# [Task statement]
Using "agent" as the search string, find the matching lines below and copy them.

# [Provided data]
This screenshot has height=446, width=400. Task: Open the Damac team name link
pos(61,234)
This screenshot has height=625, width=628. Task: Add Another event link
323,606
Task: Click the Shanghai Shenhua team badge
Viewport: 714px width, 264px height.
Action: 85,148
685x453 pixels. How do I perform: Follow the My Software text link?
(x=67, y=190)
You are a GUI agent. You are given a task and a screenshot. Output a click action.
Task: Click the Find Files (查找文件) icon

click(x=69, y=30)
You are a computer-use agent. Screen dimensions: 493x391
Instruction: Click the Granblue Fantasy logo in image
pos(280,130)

--

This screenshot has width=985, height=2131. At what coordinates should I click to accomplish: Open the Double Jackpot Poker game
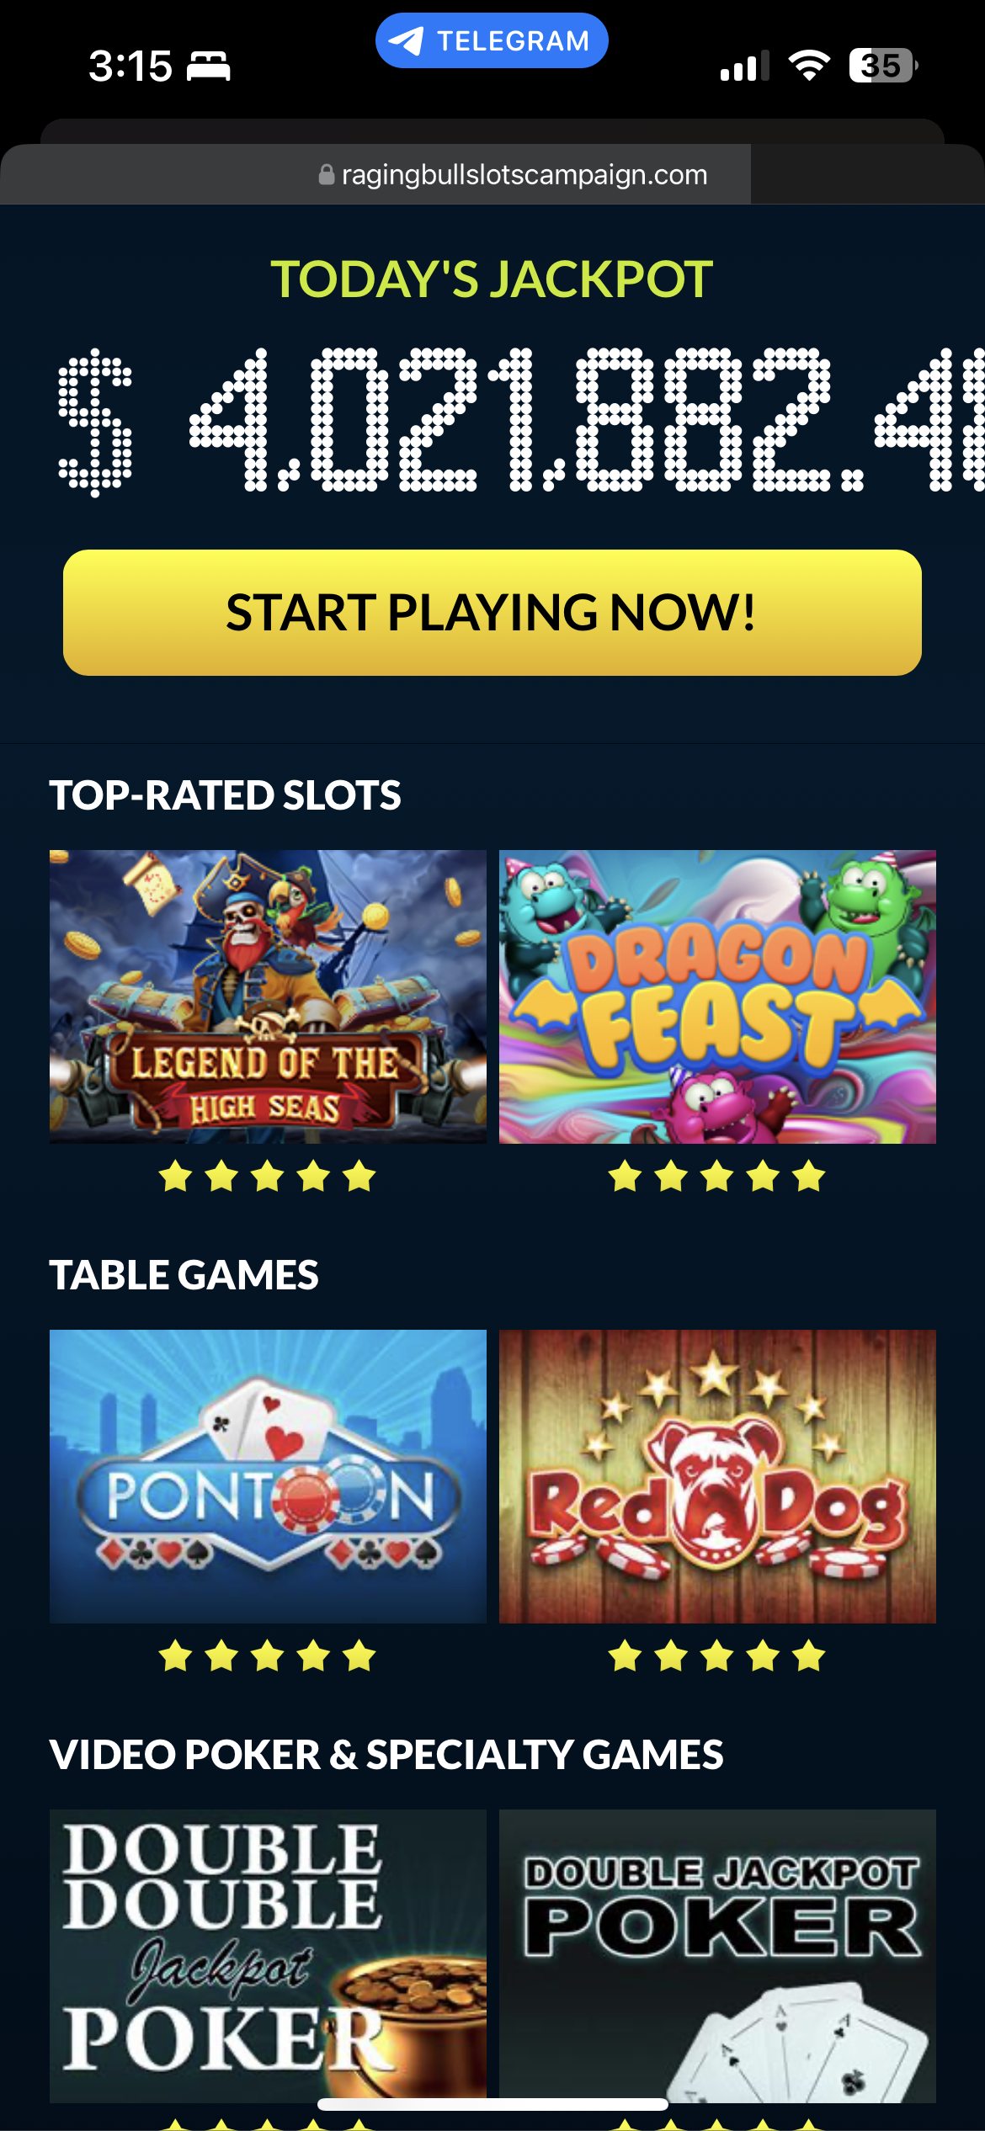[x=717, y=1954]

* * *

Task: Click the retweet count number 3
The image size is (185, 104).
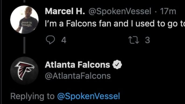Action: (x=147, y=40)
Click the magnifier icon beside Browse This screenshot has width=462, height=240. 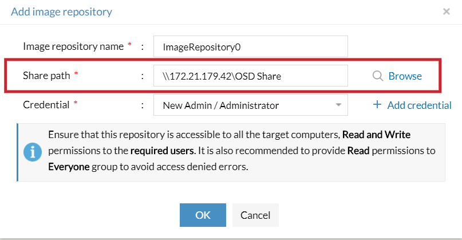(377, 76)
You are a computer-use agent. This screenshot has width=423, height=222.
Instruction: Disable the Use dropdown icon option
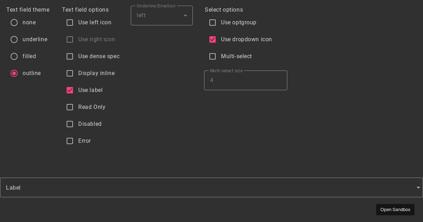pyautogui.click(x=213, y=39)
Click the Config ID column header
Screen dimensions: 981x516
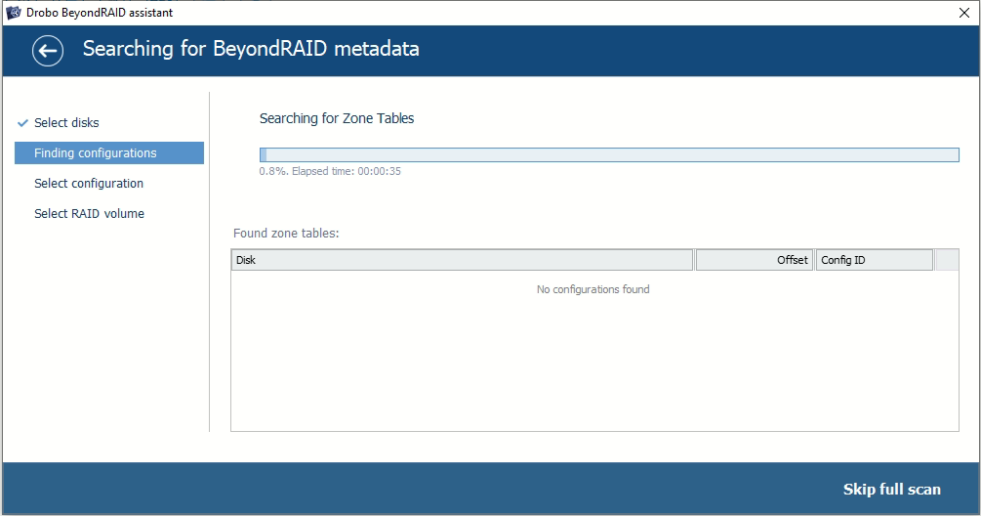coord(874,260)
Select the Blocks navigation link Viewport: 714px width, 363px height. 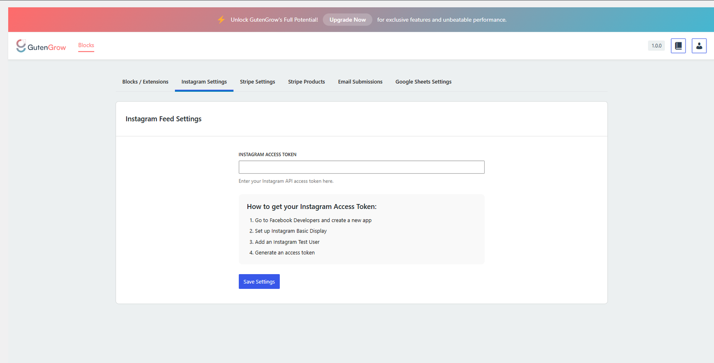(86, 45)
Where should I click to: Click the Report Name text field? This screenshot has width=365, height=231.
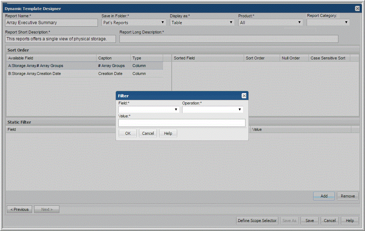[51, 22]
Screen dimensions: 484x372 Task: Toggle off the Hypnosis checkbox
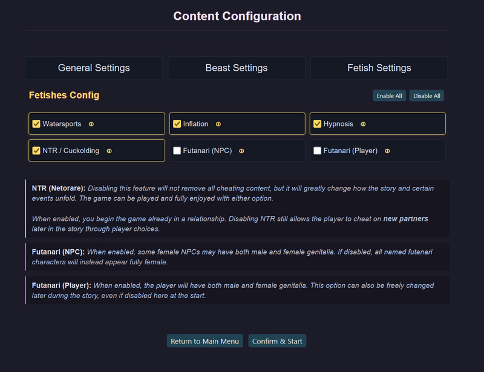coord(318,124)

# [Output of the task]
You are a GUI agent. You are given a task and a screenshot. Output a click action.
You are a computer-use agent. Screen dimensions: 493x391
You are a computer-use agent. This screenshot has width=423, height=222.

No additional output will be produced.